Color Me Skeptical Here -- Is It THAT Valuable To Pharma? Or, Will It (Further) Alienate The Doctors?

Okay -- first, Zephyr Health may well be on to a bleeding edge big data trend here -- and, I'll allow that if it can truly streamline a doctor's day -- and only match valuable introductions, on both sides, there is a quite-viable business model, here. But if (on the other hand) the "info-mercial" like tone of the below article is what the sales pitch is really like . . .well, you've been warned.

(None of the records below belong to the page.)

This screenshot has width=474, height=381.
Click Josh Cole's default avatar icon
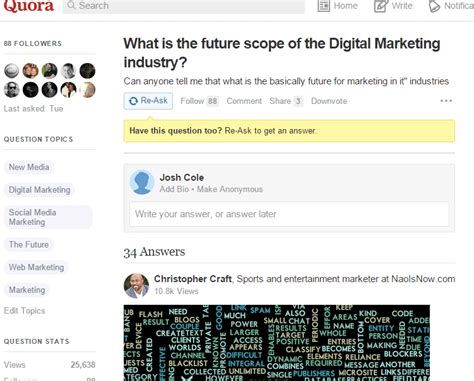[142, 182]
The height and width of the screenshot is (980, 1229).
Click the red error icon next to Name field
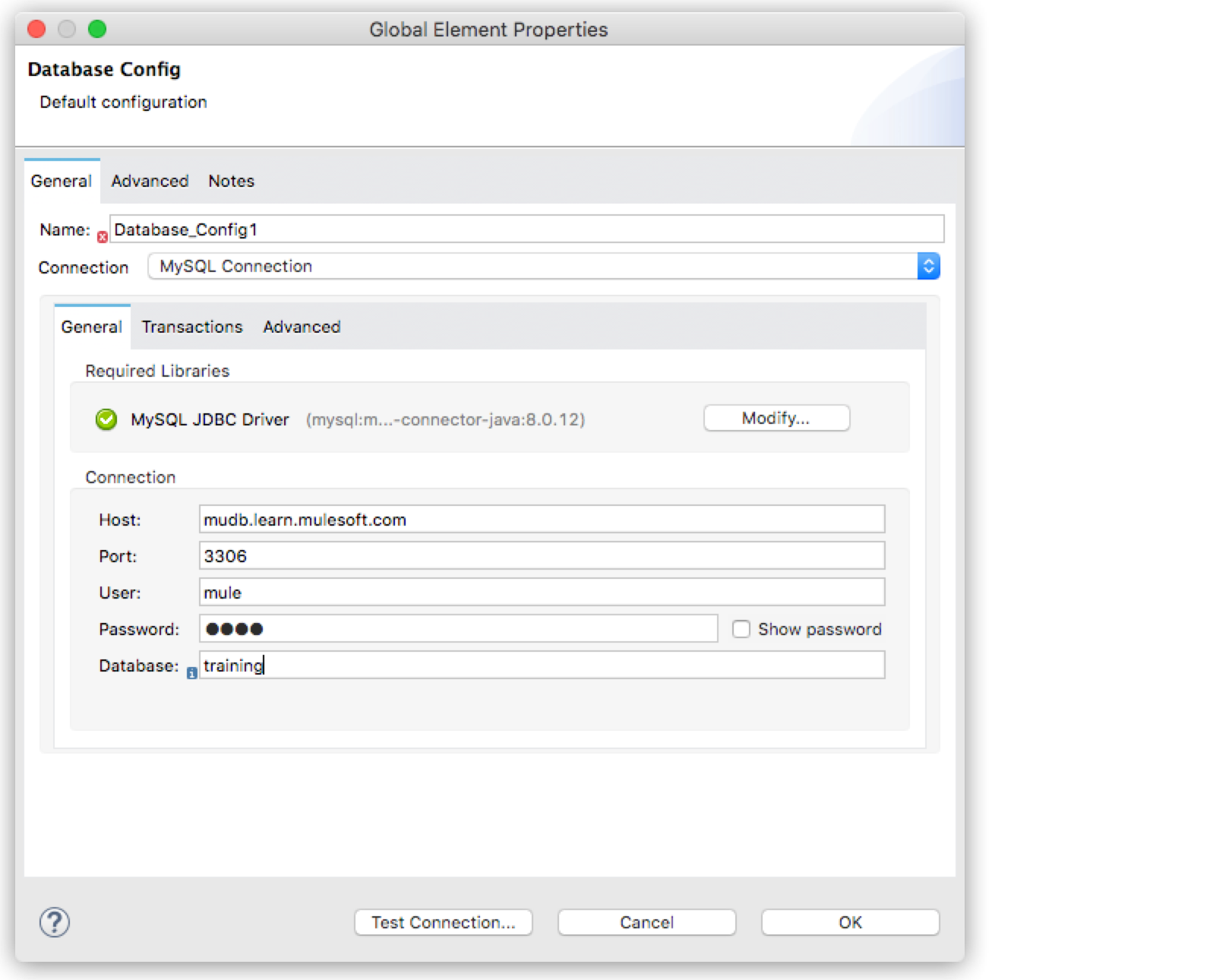coord(103,236)
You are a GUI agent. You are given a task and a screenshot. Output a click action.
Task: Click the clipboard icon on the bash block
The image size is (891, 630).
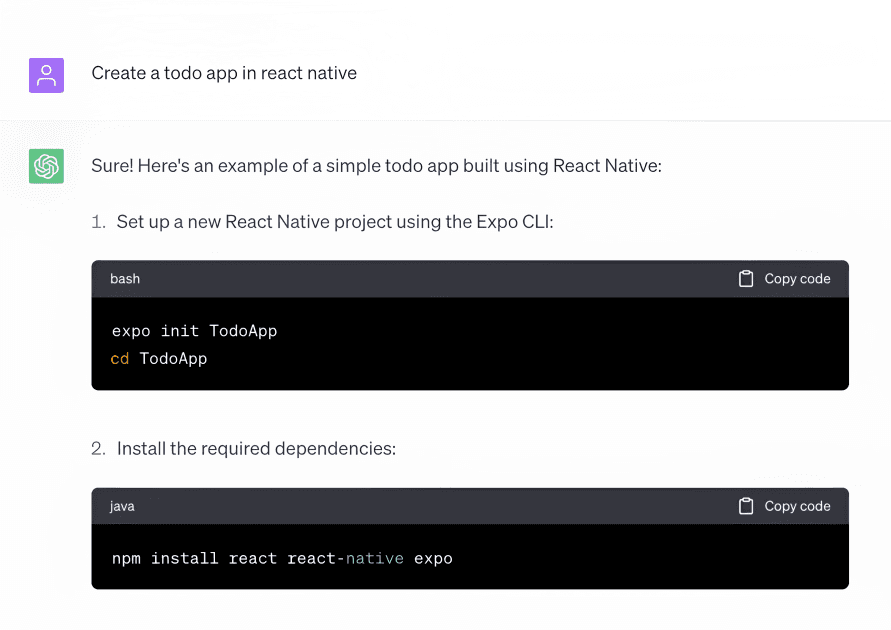tap(746, 279)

Having helped many a busy doctor, across many practices -- as their lawyer, for many years -- I suspect that the best and brightest will find this level of automated data mining. . . off-putting, at best. I note that the company doesn't have an internal general counsel, but has over one hundred employees, actively aggregating (what they claim is) real time health care provider-level data. That's. . . courageous. I am all for data-based decision making, but the idea that the pharma rep comes armed with all the data from your last ten visits, and prescribing patterns, from this very morning. . . well, that is troubling -- I think. But maybe I'm just old-school, here. Read the below snippet -- or the whole Bloomberg article, and pipe up, in comments: Does this rub you the wrong way? Do let me know.

. . . .Tracking ‘Valuable’ Doctors for Big Pharma. . . .

Pharmaceutical companies are now searching for ways to. . . target the doctors most compatible with the medications they’re pitching. "You’re desperate for data to make those key decisions," says Lance Scott, a former marketing manager at medical-device maker Abbott Laboratories. "But while there’s lots of data out there, it’s really challenging to bring it together." Scott’s now chief executive officer of Zephyr Health, a data analytics startup promising to help drugmakers identify key medical personnel and find ways to approach them.

Zephyr builds digital dossiers on individual doctors. It starts with basic information on prescription patterns from data clearinghouses such as IMS Health and Symphony Health Solutions. Then its software, with some human assistance, scours the Web for more details. For example, a calendar of speakers scheduled for a prominent medical conference may point to a specialist well-regarded by her peers. Steady publication by another doctor in scientific journals offers clues to the kind of research he does. A physician who’s a board member of an industry association might have a hand in writing treatment guidelines — and thus be the focus of a drug company’s outreach. . . .

Scott says Zephyr updates its physician profiles in near-real time, a serious advantage over hand-culled databases. His 100-employee team is working to refine the software’s predictive capabilities and add more data on which patients take what drugs. "There’s nothing private anymore. . ."

I completely understand why most life-sciences companies declined to be identified as clients of the service Zephyr Health offers. The opinion leader docs might well frown on it.

Gooodnight, one and all -- and sleep tight! -- I'm out.